Your instructions: Return exactly the span that opens with the line containing "Gallery (114, 394)" and closes with the final line of the records, both included.

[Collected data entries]
☆ ☆ ☆ ☆ ☆ ☆ ☆
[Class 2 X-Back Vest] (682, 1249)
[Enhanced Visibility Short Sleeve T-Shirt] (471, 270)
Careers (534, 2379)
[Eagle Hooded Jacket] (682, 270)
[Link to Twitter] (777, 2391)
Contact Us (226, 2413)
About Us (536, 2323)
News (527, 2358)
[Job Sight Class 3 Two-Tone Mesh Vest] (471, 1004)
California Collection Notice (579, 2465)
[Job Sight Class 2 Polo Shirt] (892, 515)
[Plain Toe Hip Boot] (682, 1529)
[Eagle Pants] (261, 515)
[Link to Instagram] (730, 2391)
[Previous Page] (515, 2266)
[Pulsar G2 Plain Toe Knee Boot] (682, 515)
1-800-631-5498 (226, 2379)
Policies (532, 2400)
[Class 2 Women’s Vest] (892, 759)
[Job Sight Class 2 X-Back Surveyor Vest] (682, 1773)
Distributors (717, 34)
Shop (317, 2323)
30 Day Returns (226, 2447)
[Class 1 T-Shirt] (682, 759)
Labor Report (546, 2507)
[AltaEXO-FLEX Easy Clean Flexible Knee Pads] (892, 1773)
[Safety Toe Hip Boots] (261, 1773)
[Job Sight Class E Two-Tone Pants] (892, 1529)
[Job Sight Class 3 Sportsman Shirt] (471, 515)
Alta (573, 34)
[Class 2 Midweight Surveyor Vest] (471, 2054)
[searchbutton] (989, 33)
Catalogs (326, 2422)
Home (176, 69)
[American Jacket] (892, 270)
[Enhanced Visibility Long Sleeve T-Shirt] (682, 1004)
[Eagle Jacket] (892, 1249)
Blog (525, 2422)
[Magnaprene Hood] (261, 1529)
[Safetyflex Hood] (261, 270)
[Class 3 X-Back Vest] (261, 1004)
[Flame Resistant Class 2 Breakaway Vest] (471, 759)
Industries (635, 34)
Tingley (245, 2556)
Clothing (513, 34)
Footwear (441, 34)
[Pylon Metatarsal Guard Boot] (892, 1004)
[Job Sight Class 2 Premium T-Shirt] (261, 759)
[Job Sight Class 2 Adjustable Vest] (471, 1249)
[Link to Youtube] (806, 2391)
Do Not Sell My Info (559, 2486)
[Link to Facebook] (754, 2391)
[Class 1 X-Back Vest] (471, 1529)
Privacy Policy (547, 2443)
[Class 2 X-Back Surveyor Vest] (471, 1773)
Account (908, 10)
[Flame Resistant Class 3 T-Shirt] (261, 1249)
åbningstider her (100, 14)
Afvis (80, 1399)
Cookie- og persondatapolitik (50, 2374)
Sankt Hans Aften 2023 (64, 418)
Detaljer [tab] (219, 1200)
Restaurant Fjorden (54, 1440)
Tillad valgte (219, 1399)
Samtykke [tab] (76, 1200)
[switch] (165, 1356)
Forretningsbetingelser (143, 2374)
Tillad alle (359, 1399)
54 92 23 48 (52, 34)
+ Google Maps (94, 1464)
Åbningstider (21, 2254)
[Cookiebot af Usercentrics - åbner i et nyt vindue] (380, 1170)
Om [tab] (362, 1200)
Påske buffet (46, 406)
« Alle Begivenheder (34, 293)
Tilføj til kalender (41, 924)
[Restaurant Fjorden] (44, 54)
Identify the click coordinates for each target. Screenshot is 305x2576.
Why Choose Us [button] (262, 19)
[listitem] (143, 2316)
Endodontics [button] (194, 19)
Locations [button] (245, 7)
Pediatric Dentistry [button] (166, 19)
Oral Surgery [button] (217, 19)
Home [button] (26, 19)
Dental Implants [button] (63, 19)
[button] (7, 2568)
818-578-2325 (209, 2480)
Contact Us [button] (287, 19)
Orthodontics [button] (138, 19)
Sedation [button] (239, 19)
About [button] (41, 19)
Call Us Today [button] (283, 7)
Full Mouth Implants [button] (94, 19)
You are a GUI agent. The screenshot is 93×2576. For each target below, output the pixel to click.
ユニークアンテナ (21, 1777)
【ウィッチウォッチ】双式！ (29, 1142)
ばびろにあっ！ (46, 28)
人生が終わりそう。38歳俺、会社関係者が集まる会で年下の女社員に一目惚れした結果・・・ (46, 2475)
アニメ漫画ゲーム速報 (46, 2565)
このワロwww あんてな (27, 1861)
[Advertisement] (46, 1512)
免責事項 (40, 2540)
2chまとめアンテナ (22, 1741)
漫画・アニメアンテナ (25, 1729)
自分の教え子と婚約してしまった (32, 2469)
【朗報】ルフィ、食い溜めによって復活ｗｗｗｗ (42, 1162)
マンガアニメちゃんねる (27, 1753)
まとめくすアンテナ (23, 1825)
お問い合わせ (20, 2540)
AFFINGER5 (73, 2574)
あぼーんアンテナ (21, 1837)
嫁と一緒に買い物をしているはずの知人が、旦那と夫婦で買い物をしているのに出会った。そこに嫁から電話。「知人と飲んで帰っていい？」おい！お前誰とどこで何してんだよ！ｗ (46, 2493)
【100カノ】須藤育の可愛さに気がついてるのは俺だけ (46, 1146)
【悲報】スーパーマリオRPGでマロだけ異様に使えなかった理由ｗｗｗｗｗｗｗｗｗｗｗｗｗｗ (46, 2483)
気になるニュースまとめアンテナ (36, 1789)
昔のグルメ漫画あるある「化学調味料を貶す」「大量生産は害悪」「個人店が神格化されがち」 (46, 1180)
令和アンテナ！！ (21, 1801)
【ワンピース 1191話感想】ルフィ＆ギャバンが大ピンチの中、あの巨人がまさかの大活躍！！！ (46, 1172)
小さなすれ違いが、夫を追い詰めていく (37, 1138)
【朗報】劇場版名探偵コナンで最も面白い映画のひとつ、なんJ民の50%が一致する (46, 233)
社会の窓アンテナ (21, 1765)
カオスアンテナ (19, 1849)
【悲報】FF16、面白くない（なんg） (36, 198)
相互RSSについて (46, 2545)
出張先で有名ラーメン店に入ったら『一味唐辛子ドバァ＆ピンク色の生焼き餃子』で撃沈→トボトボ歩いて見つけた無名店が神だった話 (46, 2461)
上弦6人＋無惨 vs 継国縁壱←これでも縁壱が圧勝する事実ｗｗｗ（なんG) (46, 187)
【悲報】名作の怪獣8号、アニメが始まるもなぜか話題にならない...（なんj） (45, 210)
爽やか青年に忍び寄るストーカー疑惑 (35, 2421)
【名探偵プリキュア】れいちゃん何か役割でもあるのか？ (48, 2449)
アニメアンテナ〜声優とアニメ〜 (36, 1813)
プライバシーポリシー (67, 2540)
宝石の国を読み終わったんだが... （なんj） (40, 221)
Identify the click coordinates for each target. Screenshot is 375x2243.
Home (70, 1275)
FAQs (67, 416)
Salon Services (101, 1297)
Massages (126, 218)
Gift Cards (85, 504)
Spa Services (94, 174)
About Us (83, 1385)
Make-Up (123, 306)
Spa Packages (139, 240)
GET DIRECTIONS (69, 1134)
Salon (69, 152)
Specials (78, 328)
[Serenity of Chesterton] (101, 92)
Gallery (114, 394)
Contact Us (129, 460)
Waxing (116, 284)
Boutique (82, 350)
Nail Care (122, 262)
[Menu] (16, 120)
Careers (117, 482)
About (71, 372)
☆ ☆ ☆ ☆ ☆ ☆ ☆
Problem solution:
Gallery (114, 394)
Contact Us (129, 460)
Waxing (116, 284)
Boutique (82, 350)
Nail Care (122, 262)
[Menu] (16, 120)
Careers (117, 482)
About (71, 372)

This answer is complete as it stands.